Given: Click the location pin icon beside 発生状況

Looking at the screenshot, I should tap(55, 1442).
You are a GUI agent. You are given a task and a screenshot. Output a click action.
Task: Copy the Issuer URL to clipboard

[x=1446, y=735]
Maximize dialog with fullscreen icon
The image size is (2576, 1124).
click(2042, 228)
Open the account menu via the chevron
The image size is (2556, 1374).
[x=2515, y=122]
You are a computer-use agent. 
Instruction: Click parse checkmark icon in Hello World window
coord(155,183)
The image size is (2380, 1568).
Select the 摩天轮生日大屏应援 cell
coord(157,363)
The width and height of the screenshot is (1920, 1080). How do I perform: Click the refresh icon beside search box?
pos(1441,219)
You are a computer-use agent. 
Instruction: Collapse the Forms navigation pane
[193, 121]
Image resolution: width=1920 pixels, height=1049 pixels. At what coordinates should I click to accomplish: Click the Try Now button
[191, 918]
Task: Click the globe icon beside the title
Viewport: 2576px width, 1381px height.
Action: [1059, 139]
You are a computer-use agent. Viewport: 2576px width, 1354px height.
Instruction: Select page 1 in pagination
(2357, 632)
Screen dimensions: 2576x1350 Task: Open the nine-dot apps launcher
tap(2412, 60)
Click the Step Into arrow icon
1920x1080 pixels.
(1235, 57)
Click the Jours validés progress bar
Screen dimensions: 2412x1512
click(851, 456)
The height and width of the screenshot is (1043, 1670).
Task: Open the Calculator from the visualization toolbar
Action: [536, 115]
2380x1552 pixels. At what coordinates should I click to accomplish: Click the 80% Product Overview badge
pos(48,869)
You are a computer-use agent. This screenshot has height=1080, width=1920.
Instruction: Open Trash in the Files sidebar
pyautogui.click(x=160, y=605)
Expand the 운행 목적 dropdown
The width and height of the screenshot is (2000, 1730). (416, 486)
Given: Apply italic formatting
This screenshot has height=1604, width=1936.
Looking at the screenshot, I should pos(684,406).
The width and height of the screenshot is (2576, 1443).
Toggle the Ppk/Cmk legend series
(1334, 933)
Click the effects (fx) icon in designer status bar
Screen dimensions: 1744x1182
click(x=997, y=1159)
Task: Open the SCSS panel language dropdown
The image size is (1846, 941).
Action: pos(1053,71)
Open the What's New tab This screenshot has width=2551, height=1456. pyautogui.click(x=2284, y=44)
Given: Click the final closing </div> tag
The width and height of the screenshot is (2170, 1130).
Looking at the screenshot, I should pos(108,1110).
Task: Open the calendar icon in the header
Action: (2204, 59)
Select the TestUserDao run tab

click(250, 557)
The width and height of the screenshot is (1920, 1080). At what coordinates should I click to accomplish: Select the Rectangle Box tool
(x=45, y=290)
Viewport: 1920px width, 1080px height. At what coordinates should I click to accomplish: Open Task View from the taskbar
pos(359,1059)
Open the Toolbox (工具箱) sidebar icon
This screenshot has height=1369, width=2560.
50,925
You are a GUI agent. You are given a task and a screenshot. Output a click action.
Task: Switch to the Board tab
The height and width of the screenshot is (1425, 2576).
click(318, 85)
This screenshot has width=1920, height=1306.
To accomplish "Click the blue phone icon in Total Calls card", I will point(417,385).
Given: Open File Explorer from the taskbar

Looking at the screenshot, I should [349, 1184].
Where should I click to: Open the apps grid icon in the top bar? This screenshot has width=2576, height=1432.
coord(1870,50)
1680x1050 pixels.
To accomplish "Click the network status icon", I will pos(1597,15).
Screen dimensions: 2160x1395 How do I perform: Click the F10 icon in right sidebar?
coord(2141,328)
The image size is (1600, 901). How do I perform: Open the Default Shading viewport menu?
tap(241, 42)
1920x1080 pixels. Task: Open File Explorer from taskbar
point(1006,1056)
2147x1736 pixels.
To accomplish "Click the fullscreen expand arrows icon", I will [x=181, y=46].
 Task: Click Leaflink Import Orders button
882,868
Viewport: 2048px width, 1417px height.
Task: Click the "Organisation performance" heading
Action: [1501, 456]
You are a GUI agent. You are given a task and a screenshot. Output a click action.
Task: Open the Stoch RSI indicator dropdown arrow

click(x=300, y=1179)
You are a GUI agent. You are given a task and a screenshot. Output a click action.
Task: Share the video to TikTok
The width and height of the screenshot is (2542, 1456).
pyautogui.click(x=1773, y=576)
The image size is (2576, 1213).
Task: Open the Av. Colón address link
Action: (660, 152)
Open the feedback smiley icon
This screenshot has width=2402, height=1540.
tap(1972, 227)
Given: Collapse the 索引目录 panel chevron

· · · · · · ·

Your task is to collect every line above that contains the word "panel".

# REPLY
Task: Open the SCSS panel language dropdown
Given: Collapse the 索引目录 panel chevron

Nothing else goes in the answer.